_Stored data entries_
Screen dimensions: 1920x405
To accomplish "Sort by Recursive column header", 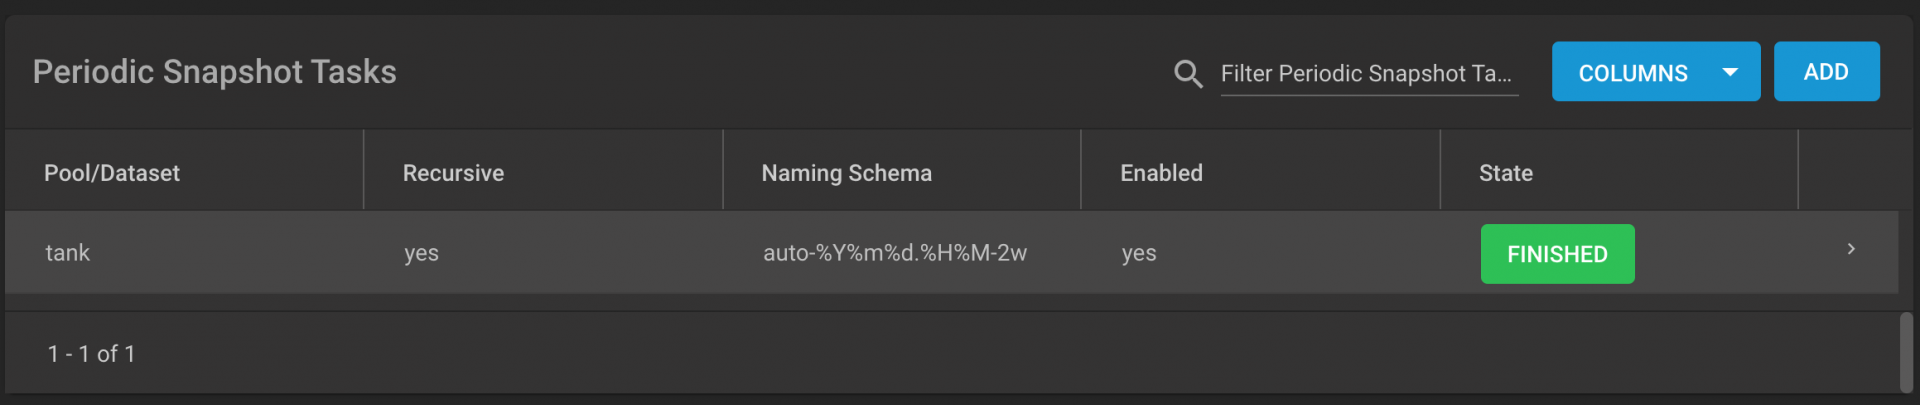I will [453, 173].
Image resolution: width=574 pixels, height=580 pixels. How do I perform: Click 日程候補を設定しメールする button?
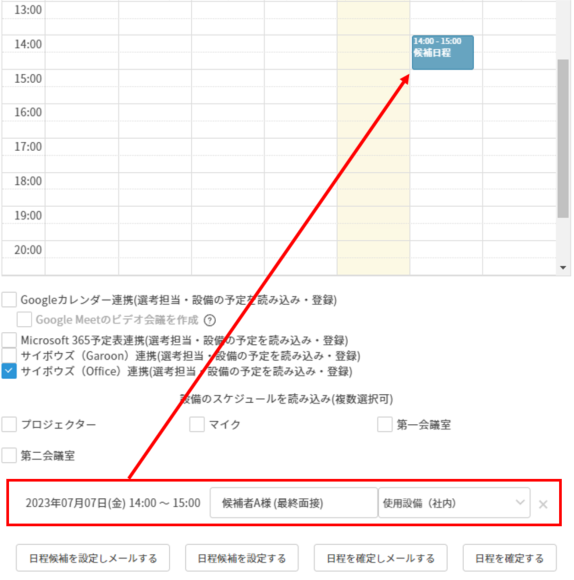point(93,558)
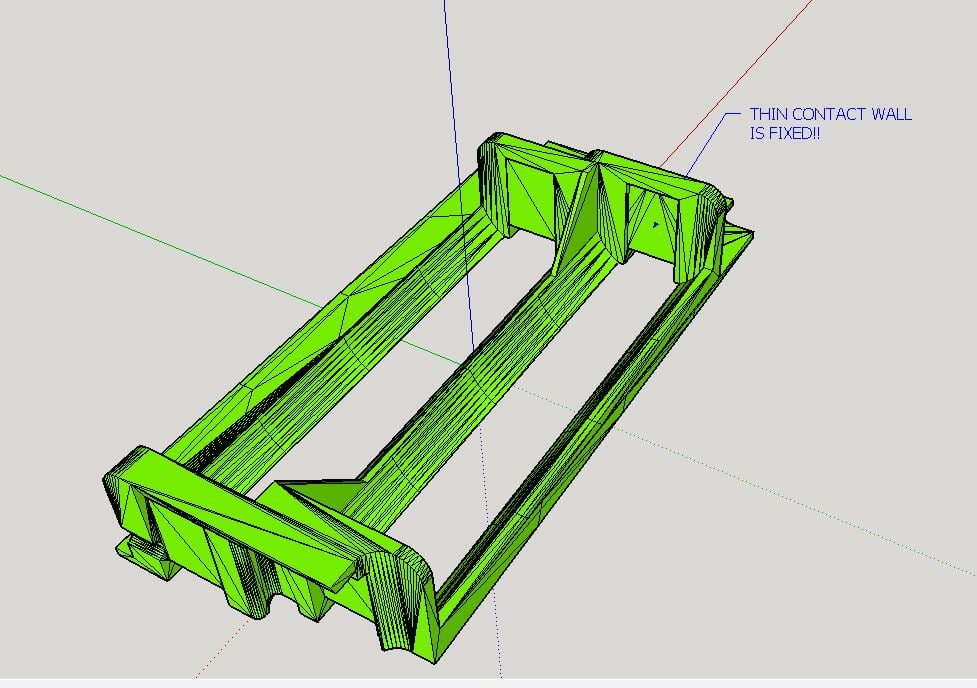Click the small blue leader arrowhead on the model

(655, 224)
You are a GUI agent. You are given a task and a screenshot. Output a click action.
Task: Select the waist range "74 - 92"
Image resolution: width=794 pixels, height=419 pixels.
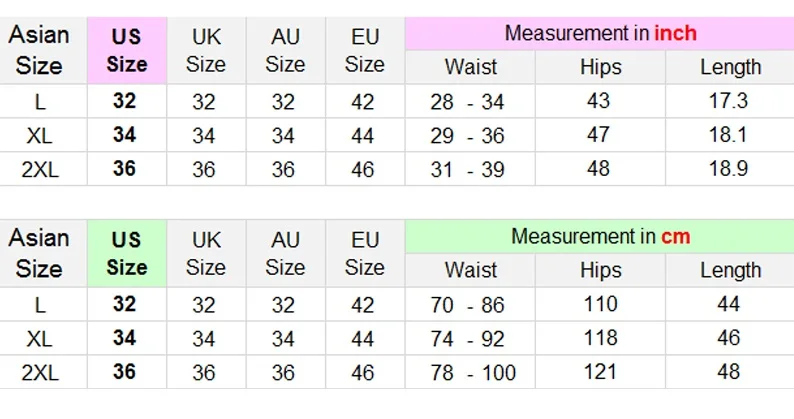tap(470, 339)
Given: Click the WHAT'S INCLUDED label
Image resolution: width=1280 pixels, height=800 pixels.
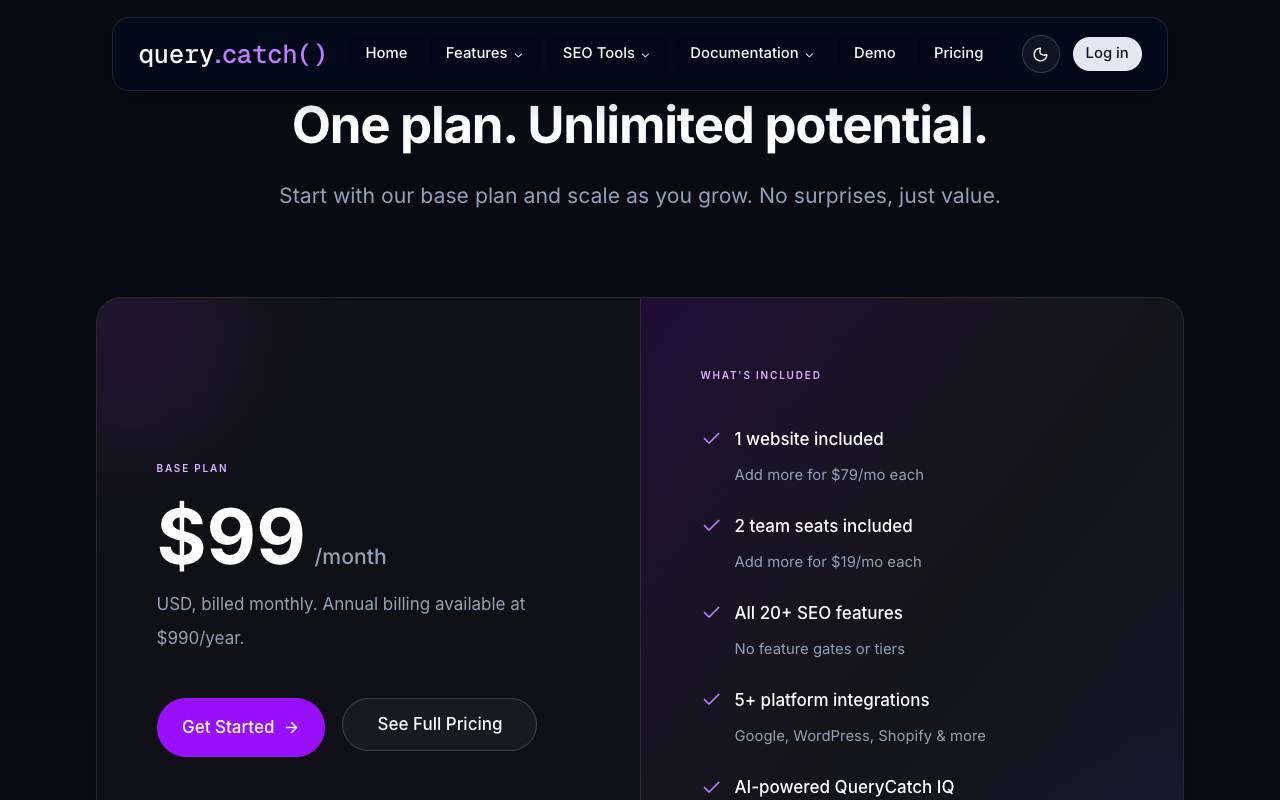Looking at the screenshot, I should [x=761, y=375].
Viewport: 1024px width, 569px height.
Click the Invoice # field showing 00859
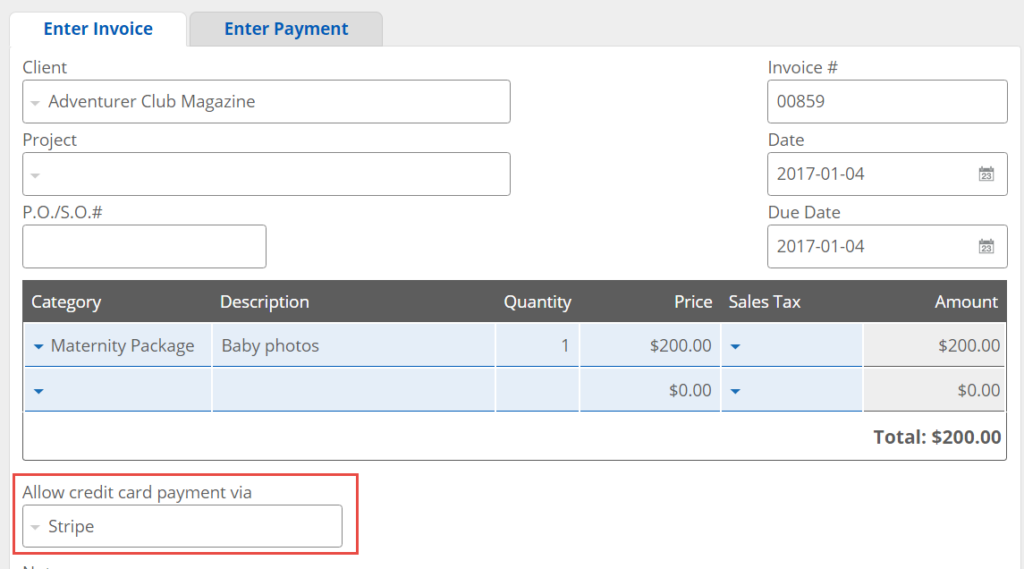(x=886, y=102)
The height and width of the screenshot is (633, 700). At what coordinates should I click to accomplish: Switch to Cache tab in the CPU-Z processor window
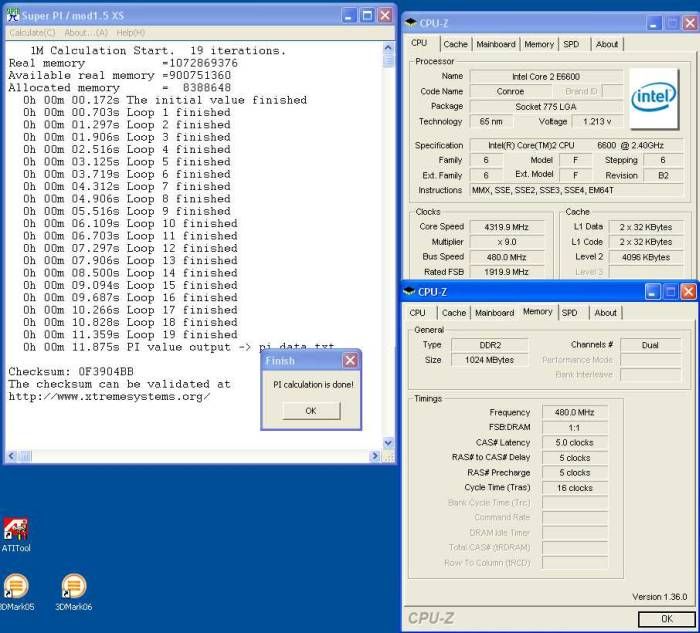point(455,44)
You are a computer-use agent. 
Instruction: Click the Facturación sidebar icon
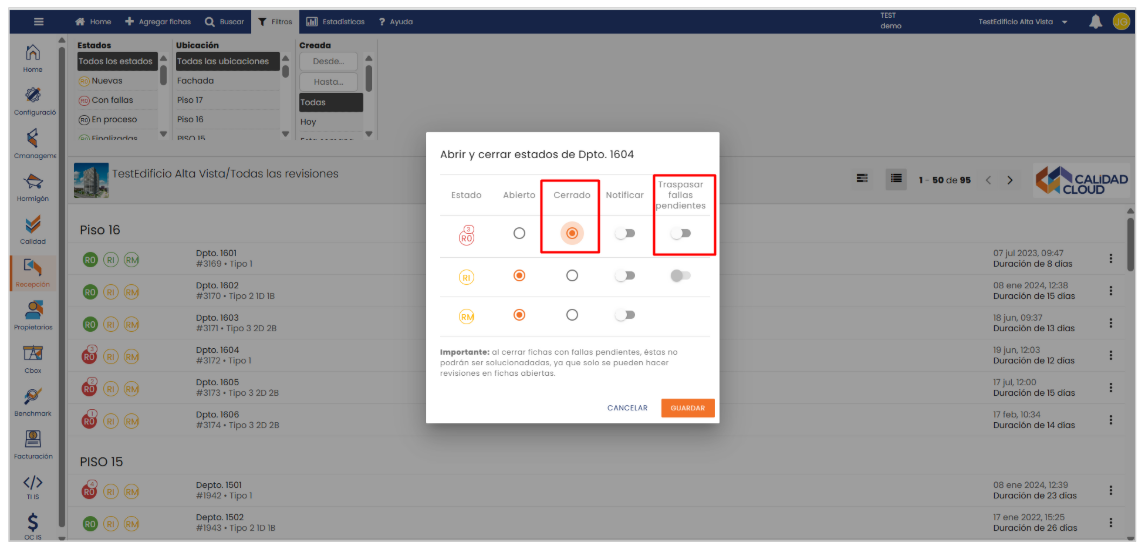click(32, 440)
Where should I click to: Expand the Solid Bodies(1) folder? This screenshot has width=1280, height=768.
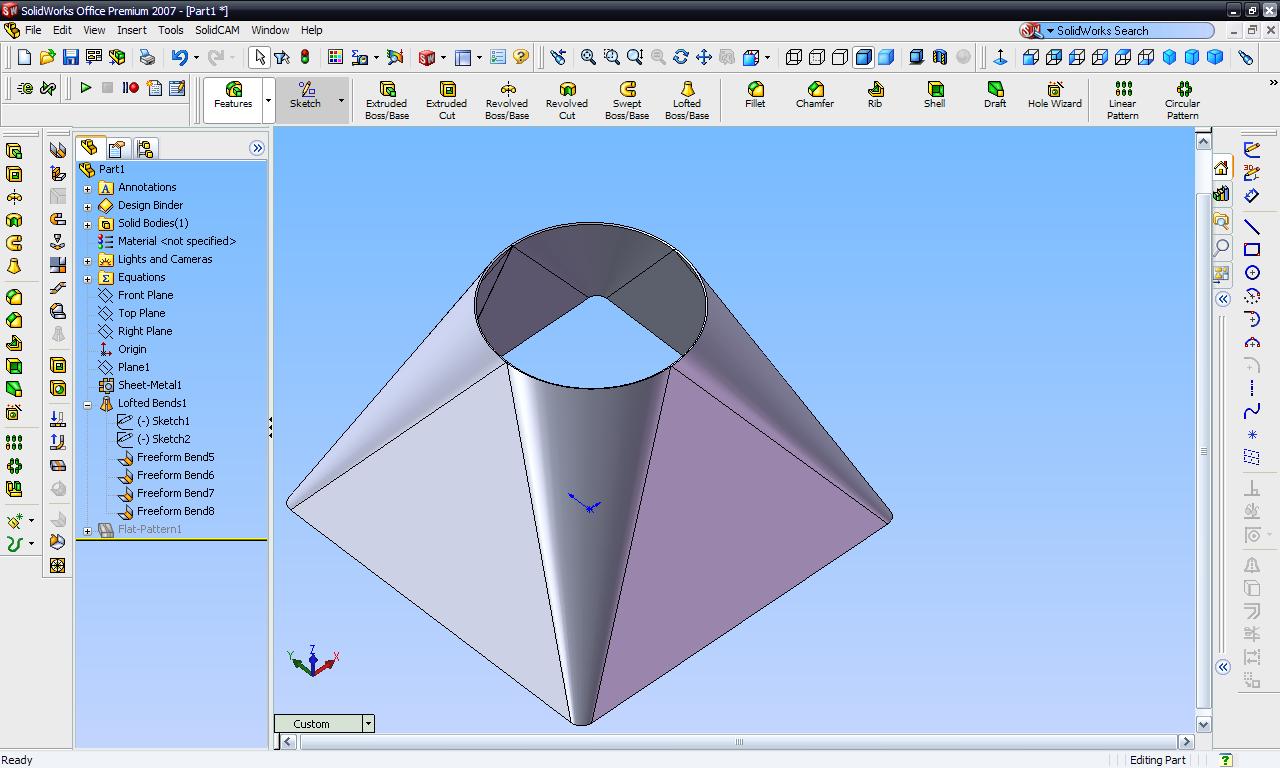(88, 224)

_Problem statement_
Show each line of the records above containing "agent".

_Completed task_
You are a GUI agent. You are given a task and a screenshot. Output a click action.
You are a computer-use agent. 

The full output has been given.